Zbierali kasę na Angulo

Na początku stycznia Stowarzyszenia Socios Górnika przekazało 100 tys. złotych na kontrakt dla Igora Angulo oraz zachęcało innych fanów zabrzańskiej jedenastki do wpłat na nowy kontrakt dla swojego najlepszego napastnika.

„Wszyscy wiemy ile zawdzięczamy Igorowi. To dzięki jego bramkom awansowaliśmy do ekstraklasy, to dzięki jego golom udało nam się dostać do eliminacji w europejskich pucharach, to dzięki jego skuteczności Górnik zarabiał dodatkowe pieniądze za wyższą lokatę w ligowej tabeli.

Tak, wiemy – gra cała drużyna. I cała drużyna wygrywa, ale też przegrywa. Tylko, który z ostatnio u nas grających napastników robił w naszej drużynie ale i całej lidze taką różnicę? Kto został królem strzelców? Kto dał nam tyle radości przez ostatnie dziesiątki lat? Który z zagranicznych piłkarzy tak mocno utożsamiał się z naszym klubem?” – można było przeczytać w ówczesnym oświadczeniu Socios Górnika.


Czu wiesz, że…

Trenerem, który dał 36-letniemu obecnie napastnikowi Górnika zadebiutować w profesjonalnym futbolu był nie kto inny, jak Jupp Heynckes. Utytułowany niemiecki szkoleniowiec wziął nastoletniego wówczas piłkarza do pierwszego zespołu Athletic Bilbao w styczniu 2003 roku.
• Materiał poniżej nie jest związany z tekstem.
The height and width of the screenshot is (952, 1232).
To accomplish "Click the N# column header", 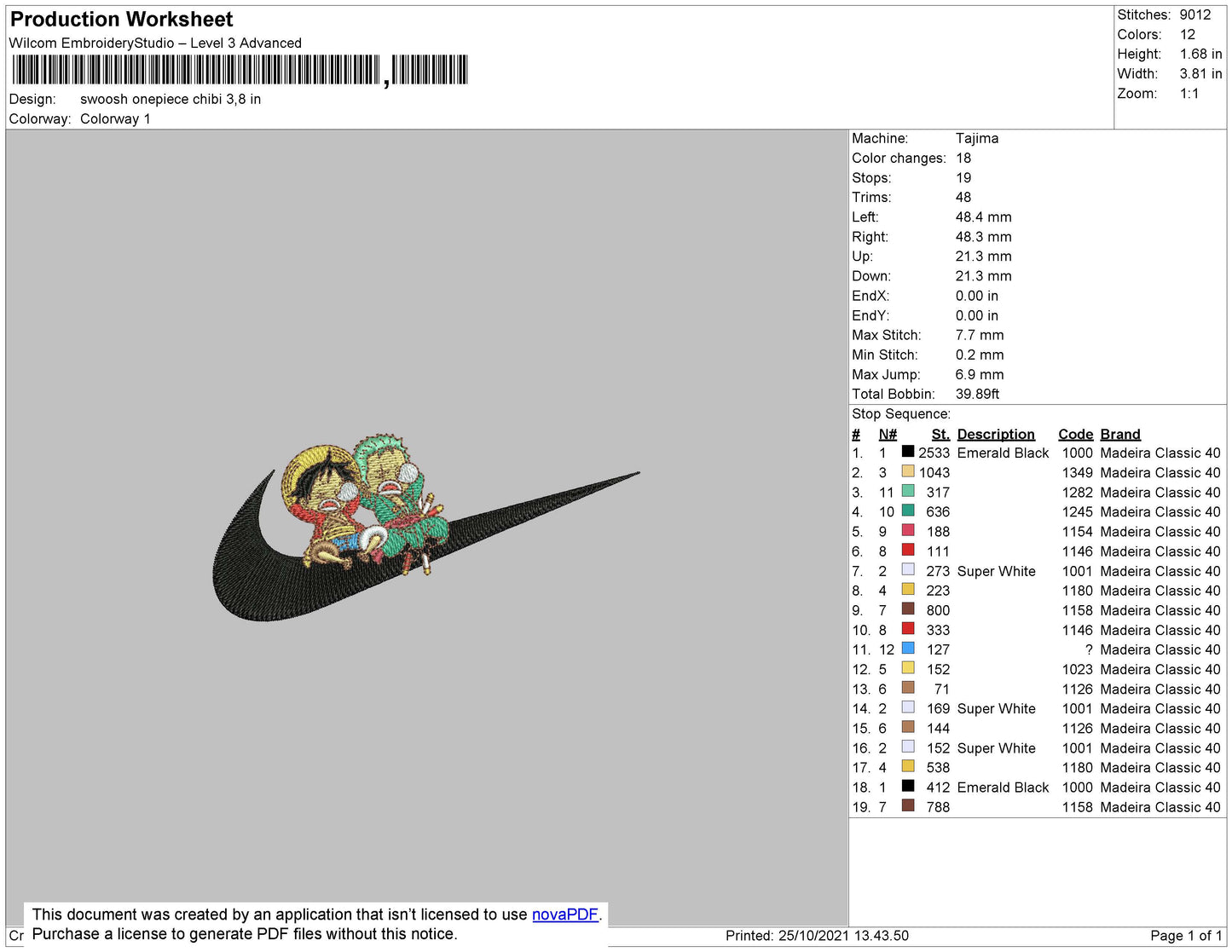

W Primera Division zadebiutował dwa miesiące później.

– Jeśli chodzi o Heynckesa, to był bardzo rygorystyczny i surowy. Tak było zarówno jeśli chodzi o zachowanie, jak i treningi. Praca z nim to było świetne doświadczenie – tłumaczył nam swego czasu „Angulo-gol”, jak śpiewają o nim kibice Górnika.

LICZBY

12

TYSIĘCY euro. Tyle miesięcznie ma otrzymywać obecnie napastnik Górnika. To znacznie poniżej średniej w najwyższej klasie rozgrywkowej, gdzie więcej dostaje nawet ktoś taki jak Fabian Serrarens. Napastnik Arki, zero bramek na koncie w tym sezonie, kasuje w klubie z Gdyni 60 tys. złotych.

11

BRAMEK strzelił w tym sezonie dla górniczej jedenastki Igor Angulo. Daje mu to póki co czwarte miejsce w tabeli najskuteczniejszych snajperów. Przed nim są Christian Gytkjaer, nie grający już w ekstraklasie Jarosław Niezgoda oraz Jorge Felix.

Na zdjęciu: Igor Angulo to maszyna do zdobywania bramek.